Daily BriefsHealthcare

Health Care: Endo International, Shukun (Beijing) Technology, Top Glove Corp and more

In today’s briefing:

  • Endo International (ENDP US): Still in Troubled Waters; No Near-Term Growth Driver Is Seen
  • Pre IPO Shukun Technology – Obvious Strength in Technology/Products but Commercialization Is the Key
  • Top Glove (TPGC.KL) – Near Term Outlook Remains Challenging

Endo International (ENDP US): Still in Troubled Waters; No Near-Term Growth Driver Is Seen

By Tina Banerjee

  • Endo International (ENDP US) shares are trading near their lows. However, Endo does not seem to be an attractive bottom fishing idea as opioid litigation is still the major overhang.
  • Endo’s top selling drug Vasostrict is facing generic competition, which has dragged Q1 performance of the company. Q1 revenue declined 9%, while Q2 revenue is expected to decline 28%.
  • Endo is banking on specialty branded drug Xiaflex and QWO, and sterile injectables for its long-term growth. However, they cannot fully offset the impact of Vasostrict revenue loss in near-term.

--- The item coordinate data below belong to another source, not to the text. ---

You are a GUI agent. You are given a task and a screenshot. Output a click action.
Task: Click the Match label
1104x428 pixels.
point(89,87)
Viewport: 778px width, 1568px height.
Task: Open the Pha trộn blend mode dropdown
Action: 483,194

Pre IPO Shukun Technology – Obvious Strength in Technology/Products but Commercialization Is the Key

By Xinyao (Criss) Wang

  • China’s AI medical imaging industry is still in its infancy, and needs to face industry supervision, data safety, potential compliance issues, doubts on commercialization prospects, NRDL coverage and increasing competition. 
  • Shukun has its obvious technical advantage, rich product portfolio and many registration certificates, but the Company’s path to commercialization and profitability still remains to be seen.
  • Infervision and Airdoc could be the benchmark companies. Considering the strength, the moat, and the potential of Shukun, its valuation could be higher than Infervision and Airdoc.

Top Glove (TPGC.KL) – Near Term Outlook Remains Challenging

By Maybank Research

  • Profit fell short; reiterate SELL
  • Results below expectations
  • Defers its capacity expansion
  • Earnings adjustments

TOPG’s 3QFY22 net profit of MYR15m was below our and consensus full-year estimates. Management expects near-term outlook to remain challenging with oversupply issue and escalating raw material costs although the decline in ASP is at slower pace. TOPG will defer some of its capacity expansions. We lower our FY22 earnings forecasts by 40% after assuming a lower utilisation rate. Our TP is unchanged at MYR0.91 (on 13x CY23PER). Maintain SELL.